D’Alema canta vittoria: Mattarella al Colle era il nostro nome
Ognuno se la legge a modo proprio. Per Massimo D’Alema l’elezione di Mattarella al Colle è, neanche a dirlo, una vittoria della minoranza del Pd e rappresenta un metodo di sicuro successo anche per l’agenda di governo. Intervistato da il Messaggero, l’ex premier rivela: “Il nome per il Colle lo abbiamo indicato noi della minoranza dem. Marginali? Abbiamo avuto un’influenza determinante nell’elezione del capo dello Stato, al di là delle ricostruzioni ossequienti verso Renzi. La descrizione tragica della fine della sinistra è una ricostruzione letteraria.
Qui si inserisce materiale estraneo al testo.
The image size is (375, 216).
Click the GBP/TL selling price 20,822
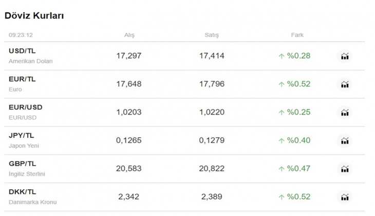(x=212, y=169)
Direi cattiva letteratura”.
D’Alema: Renzi sconfitto?
Ecco in sintesi la ricostruzione del leader massimo Massimo D’Alema: “Ci siamo riuniti, abbiamo discusso e alla fine Bersani ha detto a Renzi di essere disponibile a votare Amato o Mattarella. Renzi, dopo aver tentato di puntare su altre soluzioni, su persone a lui più vicine e dunque più condizionabili, ha ritenuto saggiamente che il suo tentativo potesse risultare troppo rischioso e ha pensato che fosse meglio proporre una soluzione che garantisse il sostegno convinto di tutto il partito”.
Italicum addio
“Renzi dica pure che l’Italicum non si tocca, noi continueremo a batterci nel merito. È una riforma dubbia sotto il profilo costituzionale : il combinato disposto di un Senato nominato dai Consigli regionali e dunque dai partiti, e di una Camera la cui maggioranza degli eletti è nominata sempre dai partiti, è una soluzione che espropria i cittadini esattamente come il Porcellum“. D’Alema versione costituzionalista non perde occasione per punzecchiare il giovane e inesperto premier: “Insieme a Matteo l’avevamo combattuto. Ora lui sembra essersene dimenticato, non rispettando l’impegno preso con gli elettori”. Sulla morte dello scellerato Patto del Nazareno, poi, avverte: “Si parta dal Pd unito e non si arruolino Scilipoti di turno. Il governo del Paese non può puntare a sostituire il Patto del Nazareno con il trasformismo parlamentare. Spero che Renzi si renda conto che l’idea di comandare senza considerare il dibattito democratico è rischiosa”.